D’ailleurs, Alain semble tellement inspiré par l’écoute des spectateurs, en plus des souvenirs que dégagent ses textes, qu’il a les larmes aux yeux pendant plusieurs secondes à la fin de deux ou trois chansons. Par exemple après “Toujours debout” (qui raconte sa vie d’homme de scène, de ses 12 ans à aujourd’hui) et “Deux petits vieux” (en hommage à ses grands-parents paternels).

Et lorsqu'entre des chansons, certains spectateurs interviennent, croyant certes bien faire, pour dire des propos un peu hors sujet (mais en fait gentiment lourdingues et 100 % private jokes), notre showman ambianceur a du répondant sympathique, du tac-au-tac bon esprit.

Au programme de ces deux sets réjouissants (rappel non inclus) : “En exil”, “L’homme qu’il te faut”, “D’une histoire à l’autre”, “La vieille dame rit”, “Deux petits vieux”, “Déjà ce soir”, “Toujours debout”, “Au Louvre”, "L'heure où Cathy téléphone", “Les filles qui passent”, “Wounded Knee”, “Aux Lilas”, "Cathy de Chaligny", “Les serveuses de bars”, “Tous peur”, “Johnny se cache”, “Novembre décembre janvier”, “J’attends un message”, "Papa reste encore un peu".

“C’est lorsque je suis malheureux, pas bien, que j’ai l’inspiration, désamorce avec élégance mister Chennevière. Et justement, cet été, j’ai écrit une nouvelle chanson : “Sa décision”." Cette ballade très émouvante, dont on découvre le texte vers par vers au moment où il la chante, narre une rupture amoureuse. Bien qu'écrit plus qu'à l'évidence dans de sacrés moments de déprime entre fin juillet et août 2011, ce texte raffiné n’oublie pas des sourires humoristiques (via par exemple l’utilisation de mots opposés comme “le comique/le tragique de situation” ou les mots “elle a fait de moi le pigeon”, “c'est sans aucune prétention”).

Dans ce genre de titres, encore plus que les autres, Alain se livre pleinement, de façon impressionnante.
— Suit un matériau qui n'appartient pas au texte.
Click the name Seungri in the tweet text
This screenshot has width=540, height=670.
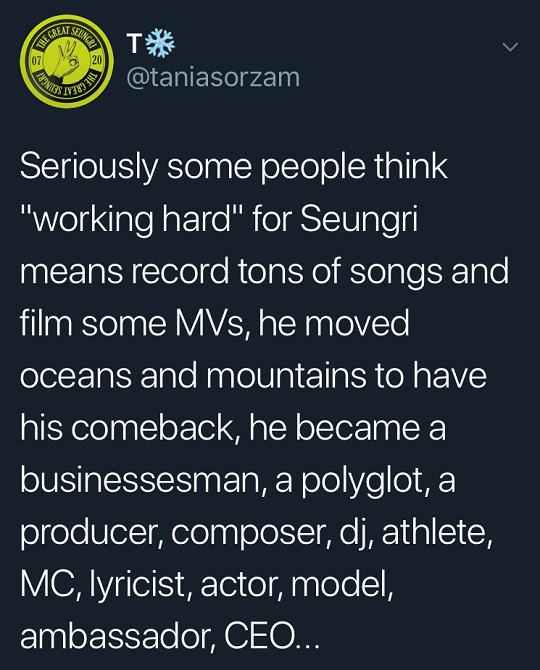click(359, 219)
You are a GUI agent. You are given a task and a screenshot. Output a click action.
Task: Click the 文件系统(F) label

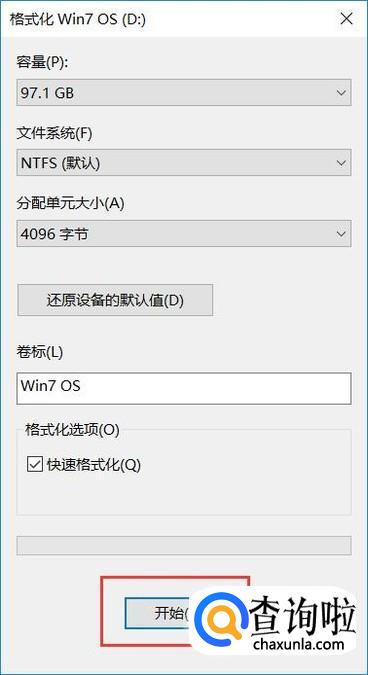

Pendant l’intro zébulonesque du tubesque zydeco cajun “Papa reste encore un peu” (écrit pour sa fille Louise et dédicacé à "tous les papas de petites filles - même quand c'est devenue une grande fille, ça reste une petite fille pour les papas"), Alain improvise une mini reprise de quelques vers de “I Saw The Light” et “Jambalaya” (Hank Williams).

Lors du rappel, Alain fait monter sur scène Dan Inger, chanteur résidant à Champigny et qui a deux albums à son actif, pour un duo rock’n’roll. Dan choisit “Blue Suede Shoes”. Le groupe opte pour une version à la cool, façon Carl Perkins, plutôt que celle survitaminée d’Elvis Presley. “J’hallucine (“Rooh, tu vas pas recommencer”, lui dit Alain pour rire) : j’écoutais ses disques des Alligators quand j’étais plus jeune, et là je me retrouve sur scène avec lui, qui me demande de faire un duo. Incroyable !”, s’extasie mister Dan, ravi de ce tandem surprise.

Sans doute à son attention, Alain décide de jouer “Blue Letter”, la version-composition originale (en anglais) de la chanson “Du blues dans le rock’n’roll” des Alligators. Un titre qu’il n’a jamais joué depuis le premier concert Stevensons en décembre 2010.

Durant ce rappel, ils joueront aussi une intense version de “Devenir Cheyenne”, dans un esprit Johnny Cash sombre et sobre. Egalement au programme imprévu : le prenant “Put My Little Shoes Away” (popularisé par les Everly Brothers, d’ailleurs Alain prend sur ce titre une voix façon Don & Phil), un “Jambalaya” 40s 50s terrible et cette fois en version intégrale. “En exil” et “Novembre décembre janvier” (leur “Baby Let’s Play House” aux soubresauts de contrebasse) sont, quant à eux, rejoués une seconde fois.

“Merci, à la prochaine. On vous donne rendez-vous le vendredi 30 septembre 2011 à L’Affiche Comédie Bar (Paris) à 20h30. On veut tous vous voir là-bas”, a clôturé Alain heureux.